Transfer functions via impedance

Now the true power of impedance-based modeling is revealed: we can skip a time-domain model (e.g. state-space or io differential equation) and derive a transfer-function model, directly! Before we do, however, let’s be sure to recall that a transfer-function model concerns itself with the forced response of a system, ignoring the free response. If we care to consider the free response, we can convert the transfer function model to an io differential equation and solve it.

There are two primary ways impedance-based modeling is used to derive transfer functions. The first and most general is described, here. The second is a shortcut most useful for relatively simple systems; it is described in .

In what follows, it is important to recognize that, in the Laplace-domain, every elemental equation is just¹ \[\begin{aligned} \mathcal{V} = \mathcal{F} Z, \end{aligned}\] where the across-variable, through-variable, and impedance are all element-specific.

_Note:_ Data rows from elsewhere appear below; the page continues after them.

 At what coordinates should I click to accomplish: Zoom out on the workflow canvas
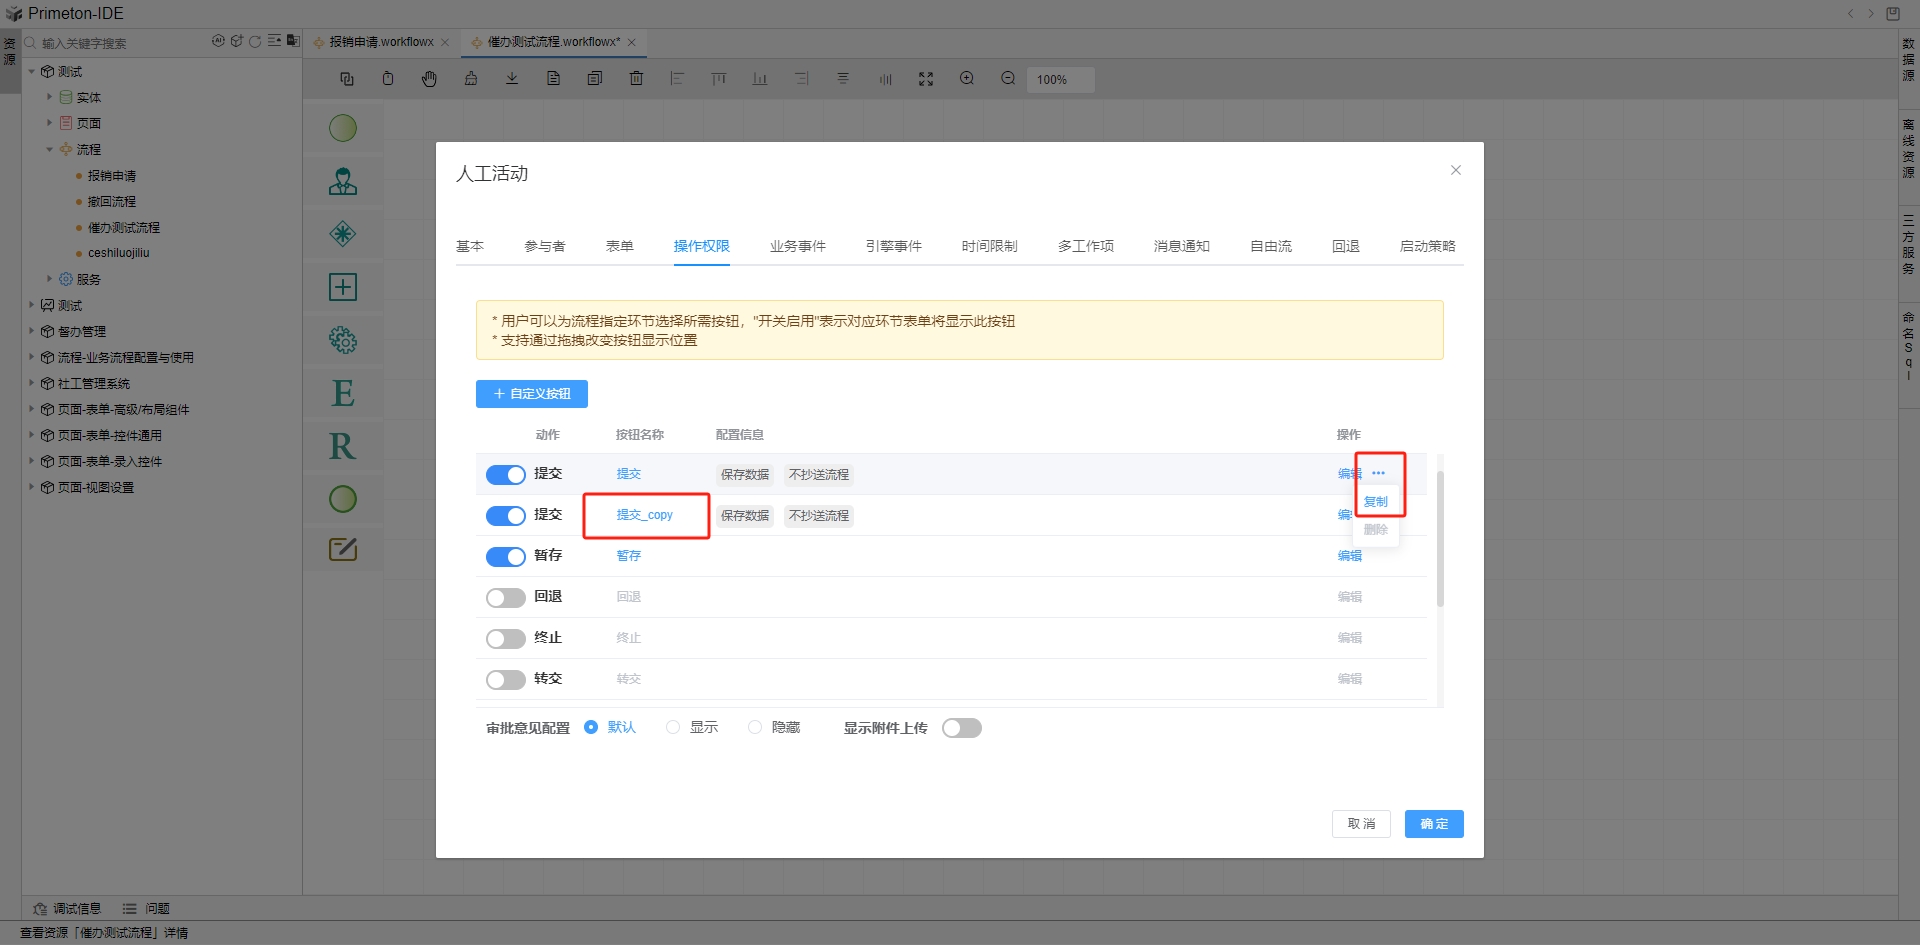[1008, 79]
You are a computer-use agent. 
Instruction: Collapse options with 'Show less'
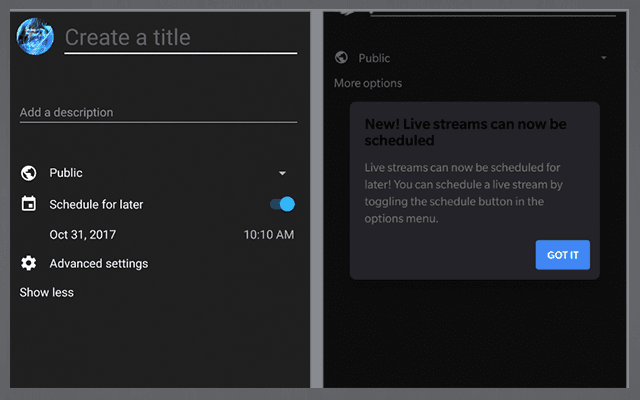(46, 292)
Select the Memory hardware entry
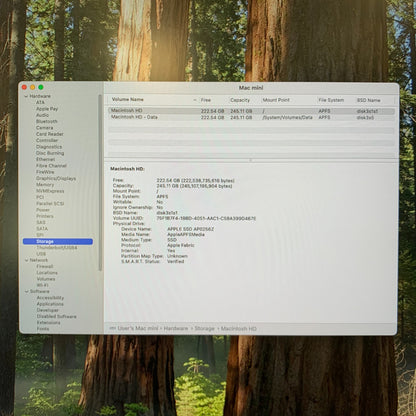This screenshot has width=416, height=416. [45, 185]
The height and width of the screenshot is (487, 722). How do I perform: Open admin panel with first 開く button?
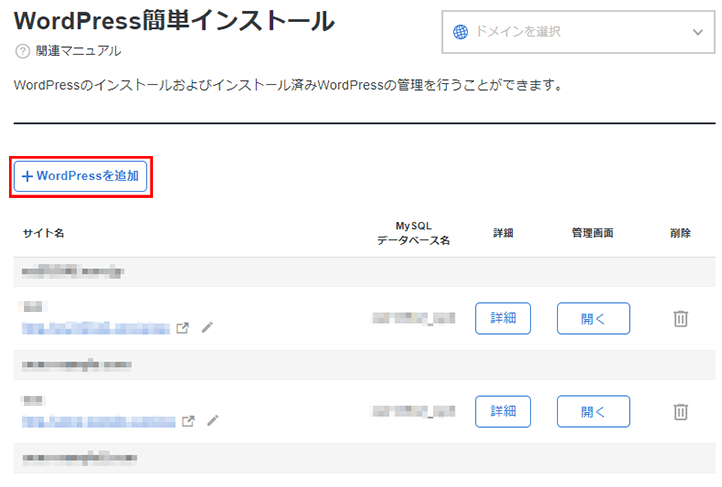593,318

This algorithm is very similar to that for state-space models from linear graph models, presented in . In the following, we consider a connected graph with \(B\) branches, of which \(S\) are sources (split between through-variable sources \(S_T\) and across \(S_A\)). There are \(2 B - S\) unknown across- and through-variables, so that’s how many equations we need. We have \(B-S\) elemental equations and for the rest we will write continuity and compatibility equations. \(N\) is the number of nodes.

1. Derive \(2 B-S\) independent Laplace-domain, algebraic equations from Laplace-domain elemental, continuity, and compatibility equations.

   1. Draw a normal tree.

   2. Write a Laplace-domain elemental equation for each passive element.²

   3. Write a continuity equation for each passive branch by drawing a contour intersecting that and no other branch.³

   4. Write a compatibility equation for each passive link by temporarily “including” it in the tree and finding the compatibility equation for the resulting loop.⁴

2. Solve the algebraic system of \(2B\) equations and \(2B\) unknowns for outputs in terms of inputs, only. Sometimes, solving for all unknowns via the usual methods is easier than trying to cherry-pick the desired outputs.

3. The solution for each output \(Y_i\) depends on zero or more inputs \(U_j\). To solve for the transfer function \(Y_i/U_j\), set \(U_k=0\) for all \(k\ne j\), then divide both sides of the equation by \(U_j\).